» TASK STATEMENT: Before copying, set aside the pictures; then restate exactly the lines from the one with "You are a computer-use agent." through the last line of the records.

» INFORMATION:
########

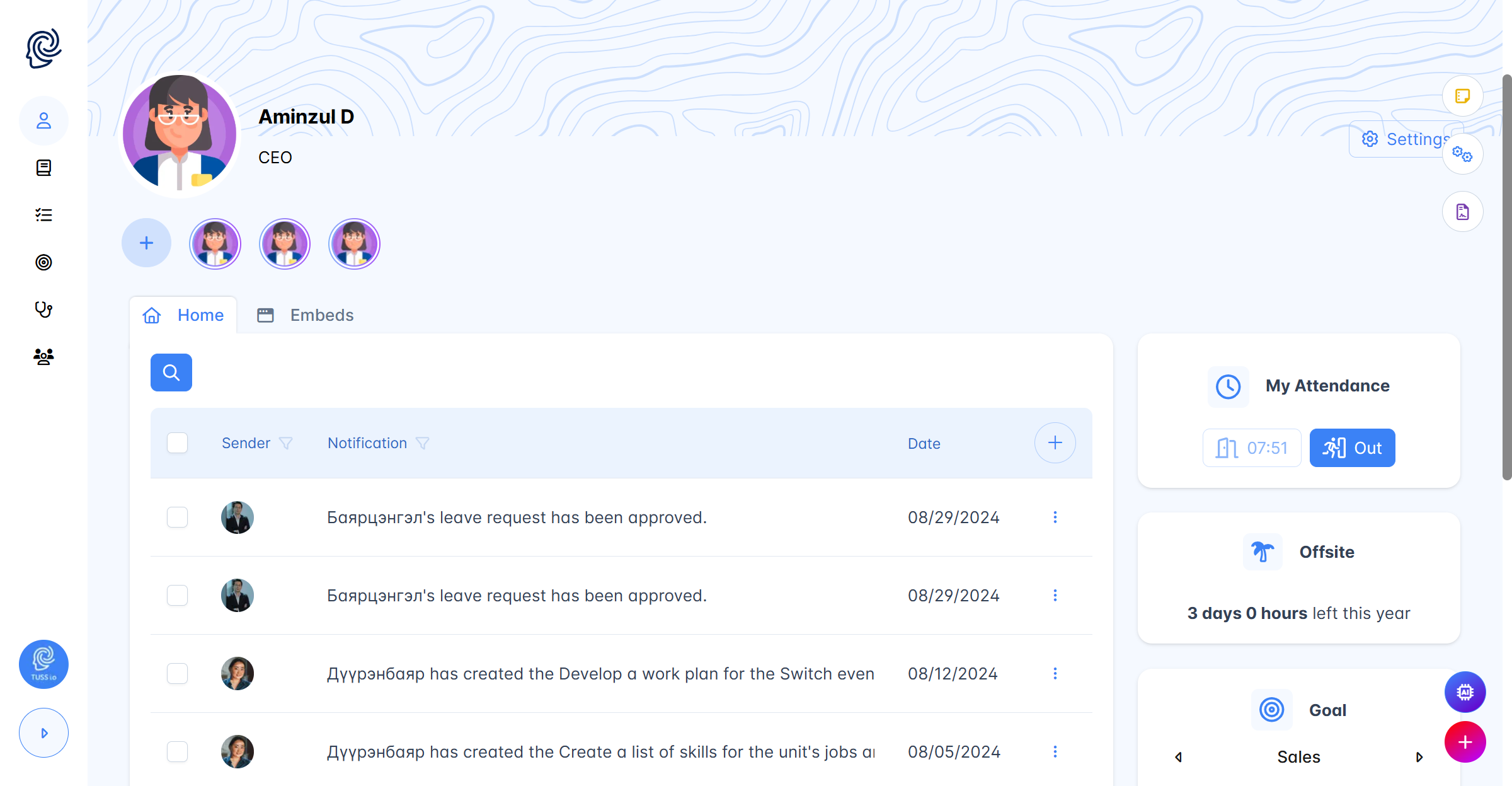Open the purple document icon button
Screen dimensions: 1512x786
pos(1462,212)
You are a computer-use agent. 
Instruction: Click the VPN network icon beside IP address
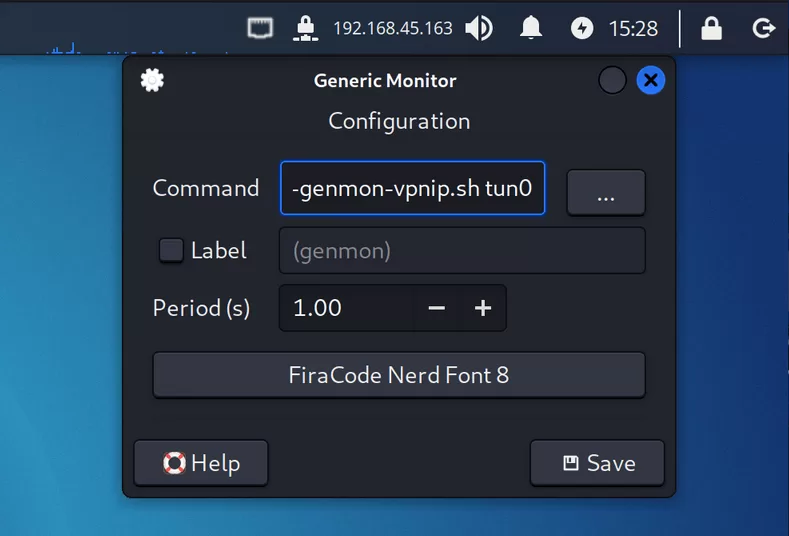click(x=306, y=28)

########

» RESPONSE BOX:
You are a computer-use agent. 
Instruction: Click the VPN network icon beside IP address
click(x=306, y=28)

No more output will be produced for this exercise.